Bucket of Blood (Tuscarora, Nevada) by LeConte Stewart
LeConte Stewart (1891-1990) Bucket of Blood (Tuscarora, Nevada) (c. 1935) Oil on canvas board. 18 x 24 in.
The Painting
“Bucket of Blood” is an ominous name, but ultimately mundane. It refers to a small-town supply and liquor store once located in Tusarora, Nevada — just outside Elko — frequented by LeConte Stewart and his friend, the artist Maynard Dixon, on many of their excursions to the remotest regions of the West. The painting is the historic fruit of a relationship between one two of the greatest American landscape painters of their time, produced at a time when Stewart was at the height of his abilities.

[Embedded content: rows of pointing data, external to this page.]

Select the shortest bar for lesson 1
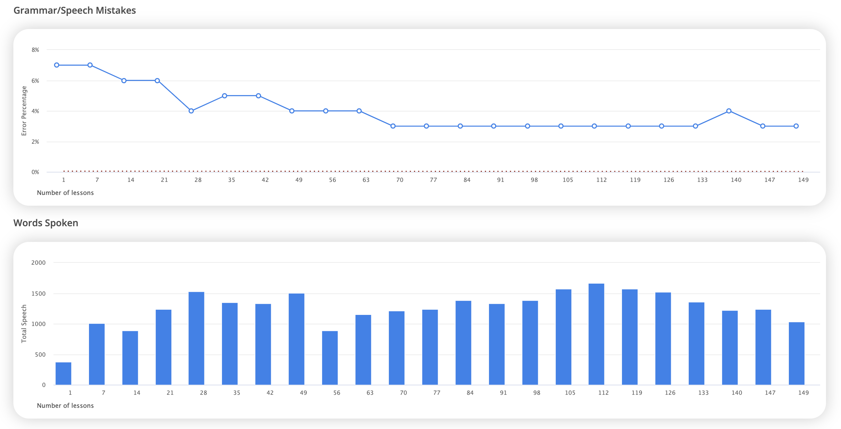point(63,373)
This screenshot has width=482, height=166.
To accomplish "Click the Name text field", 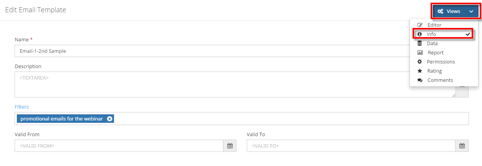I will tap(211, 51).
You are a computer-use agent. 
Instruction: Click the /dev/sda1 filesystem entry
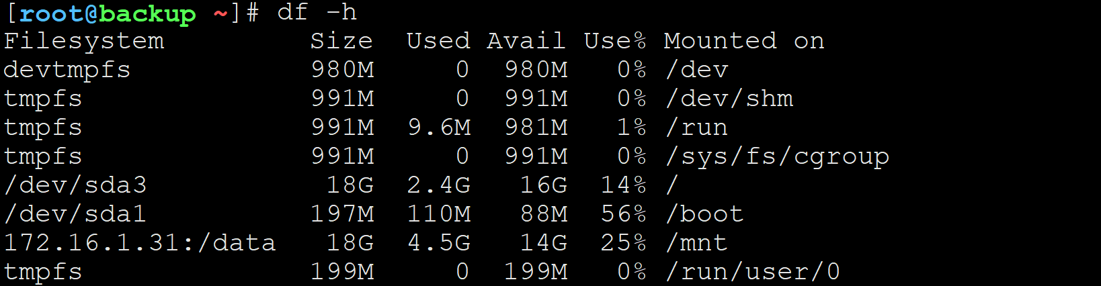[x=75, y=214]
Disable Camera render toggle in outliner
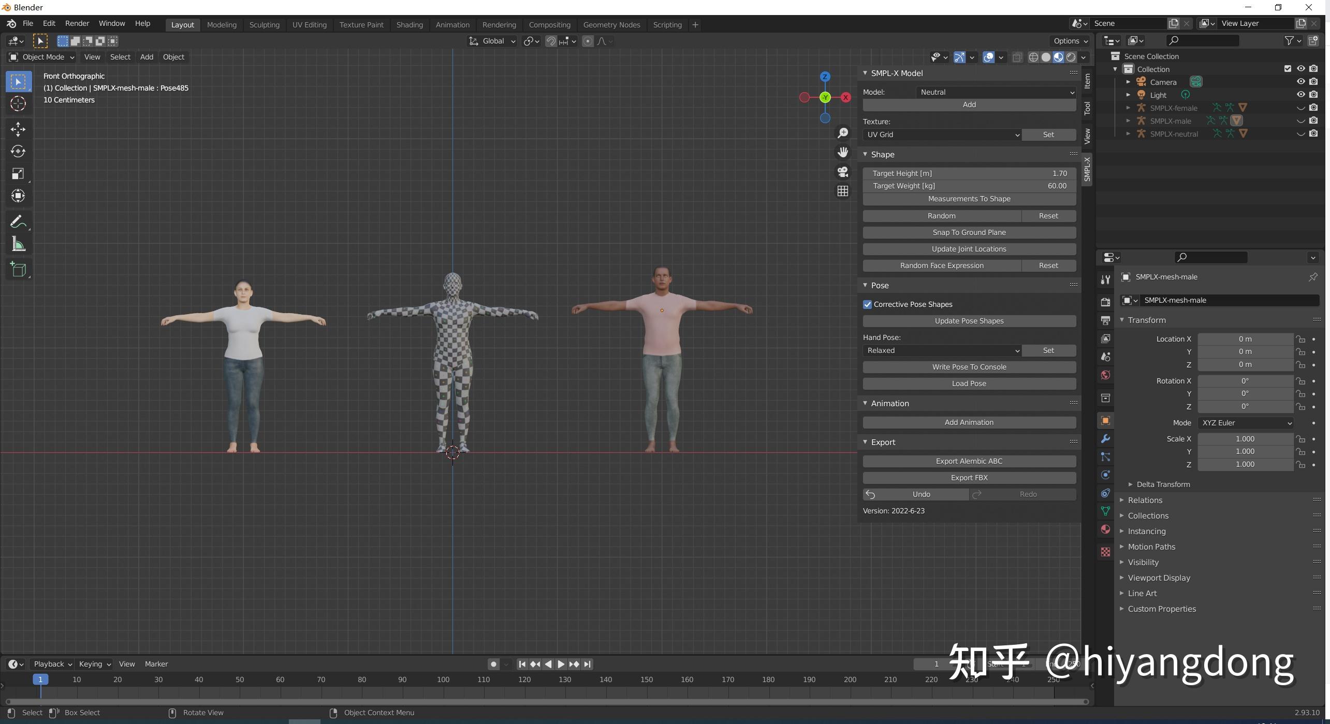Viewport: 1330px width, 724px height. 1313,81
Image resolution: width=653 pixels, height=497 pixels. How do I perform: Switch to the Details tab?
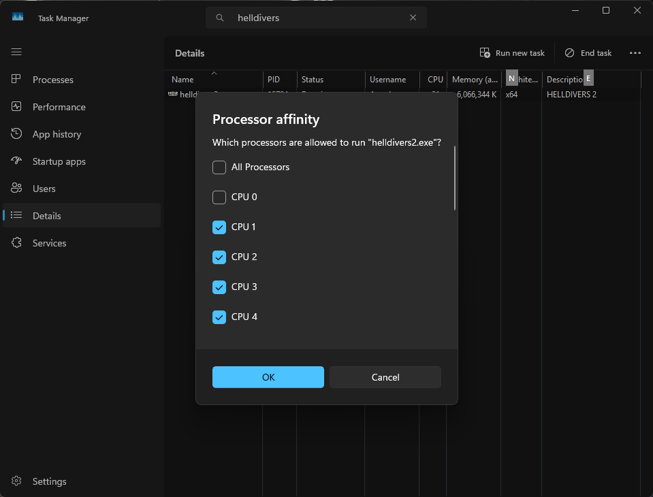pyautogui.click(x=46, y=216)
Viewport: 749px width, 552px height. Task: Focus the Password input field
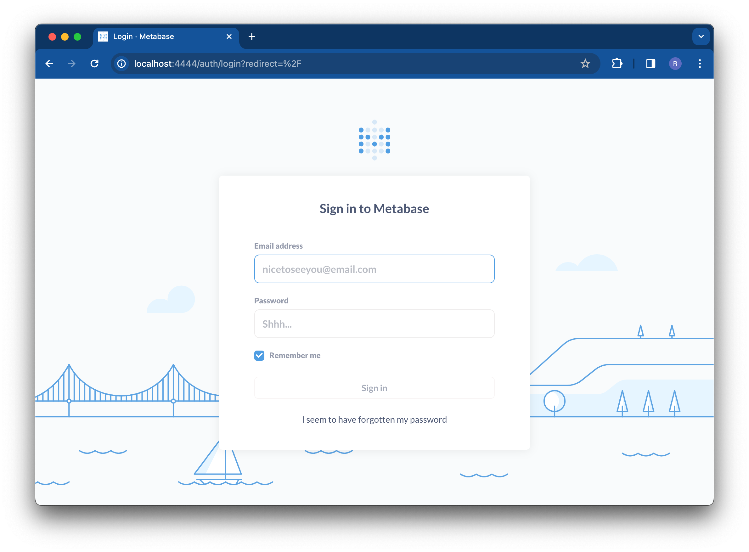[x=374, y=324]
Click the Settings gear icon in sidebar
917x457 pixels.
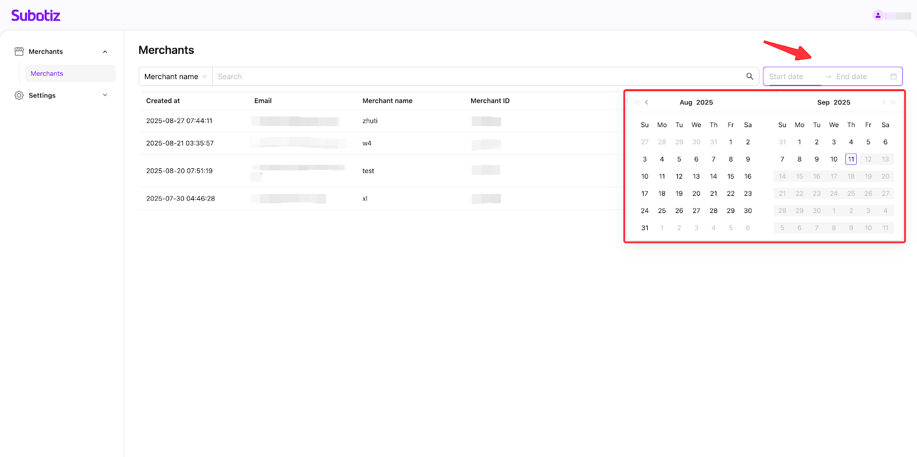(19, 96)
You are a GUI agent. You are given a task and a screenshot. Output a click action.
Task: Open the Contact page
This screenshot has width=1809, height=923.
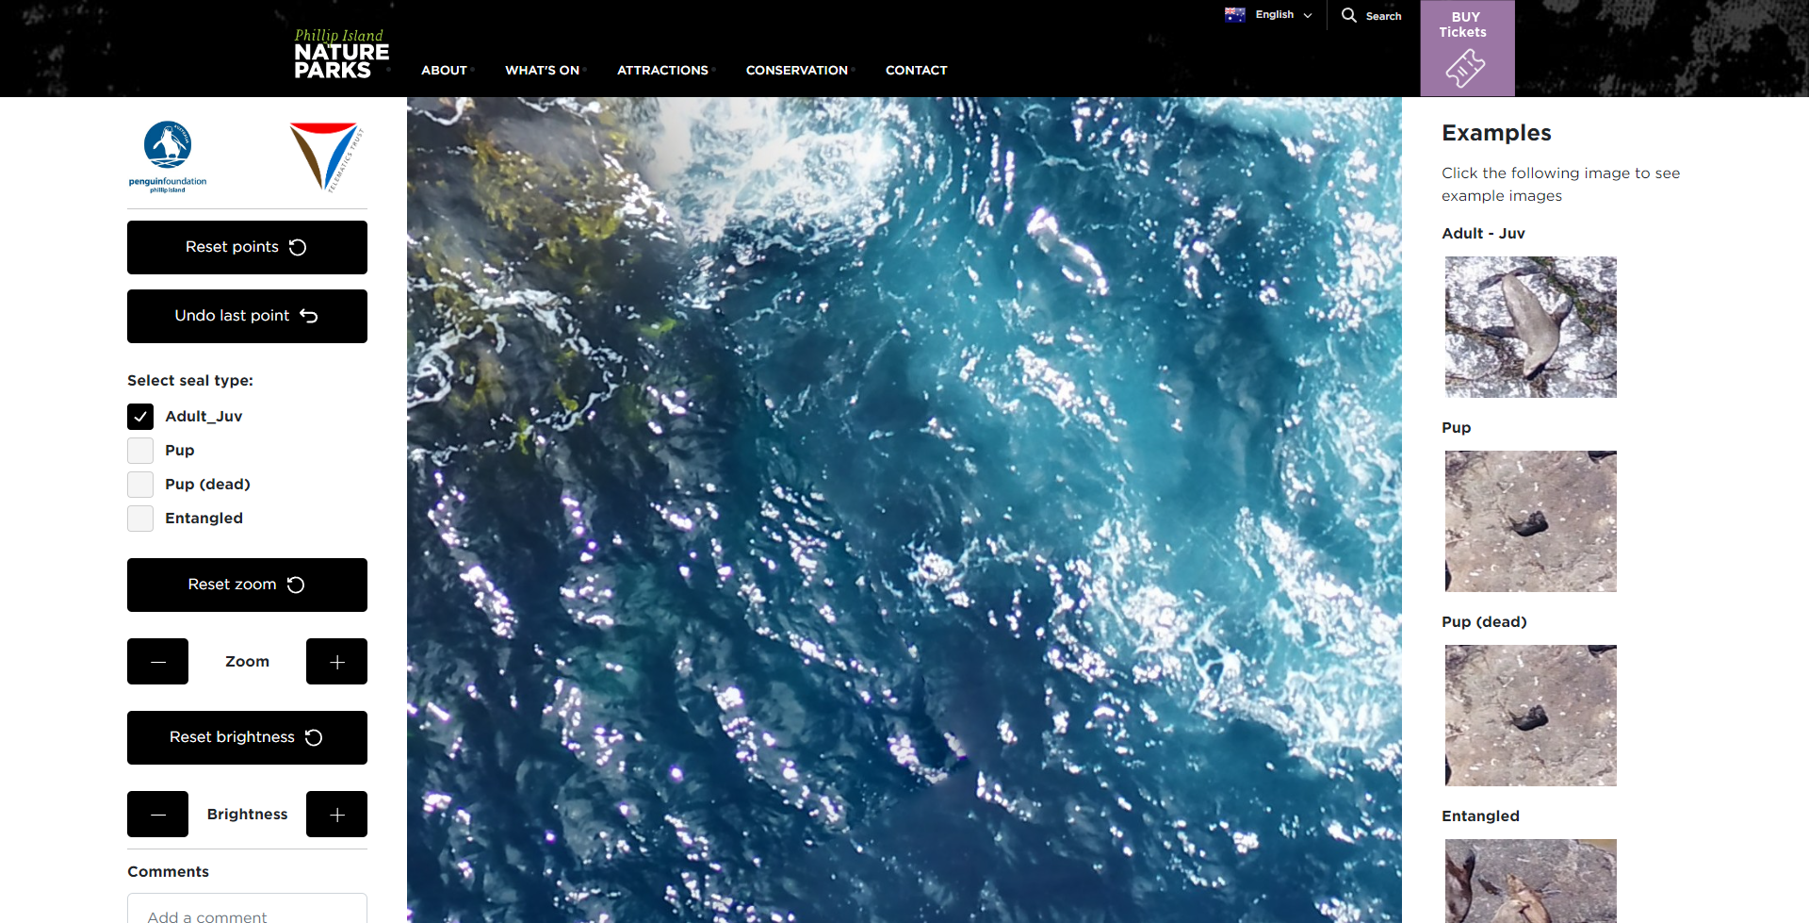pyautogui.click(x=916, y=71)

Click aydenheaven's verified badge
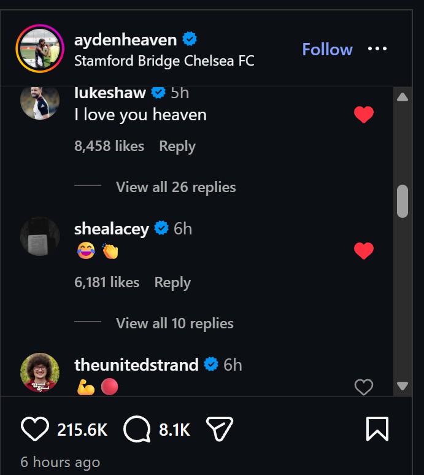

It was painted in the late 1930s, around the time that LeConte was settling down into a new position as Director of of the Art Department at the University of Utah. Stewart had known Dixon since 1917 in San Francisco, when the young Utah painter tapped on already famous artist’s door. They subsequently become good friends; with Dixon acting as mentor, and Stewart eventually gaining the respect and admiration of his more-famous companion. Until Dixon’s death in 1946, the two travelled together frequently, becoming so familiar that Stewart even named one of his children “Maynard Dixon Stewart.”
The Artist
Born in Glenwood, Utah, LeConte Stewart was orphaned at a young age; taken in by his paternal Uncle who encourage the boy’s precocious drawing ability. Stewart studied painting at the University of Utah, the Arts Students’ League in Woodstock, New York, and the Pennsylvania Academy of Fine Arts. Returning to Utah, he was called as a missionary to paint the Laie Hawaii Temple for the Church of Jesus Christ of Latter-day Saints, alongside artists A.B. Wright, Torlief Knaphus and Avard Fairbanks.
Unlike many of the Utah artists who had trained in France, where colors were used in bright, often undiluted strength, Stewart was concerned with close observation of nature. When not in the classroom teaching, he could be found in the fields near his home in Kaysville painting in plein air. Stewart is perhaps the most prolific of Utah artists, making thousands of paintings over his 90-year life. But, by his own admission, his best works were produced during the 1930s, when he was closest to Maynard Dixon.
Maynard Dixon (1875-1946) Desert Horizon (1937) Private Collection.
Some fifteen years Stewart’s senior, Dixon had gained fame first as an illustrator for books and magazines, then as a fine figure and landscape artist. He was well known for exaggerating natural shapes and colors in a way that romanticized the grand spaces and unlikely geology of the West. However, around the time of Stewart’s painting of “Bucket of Blood,” Dixon was experimenting a more observational naturalism, as can be seen in Desert Horizon (1937). At this point whether he was influencing Stewart or Stewart was influencing Dixon is unknowable. By this time, the two artists had known each other for more than 20 years, and Dixon had settled in Utah. Their works were becoming increasingly similar in palette, composition, and subject up to Dixon’s death in 1946.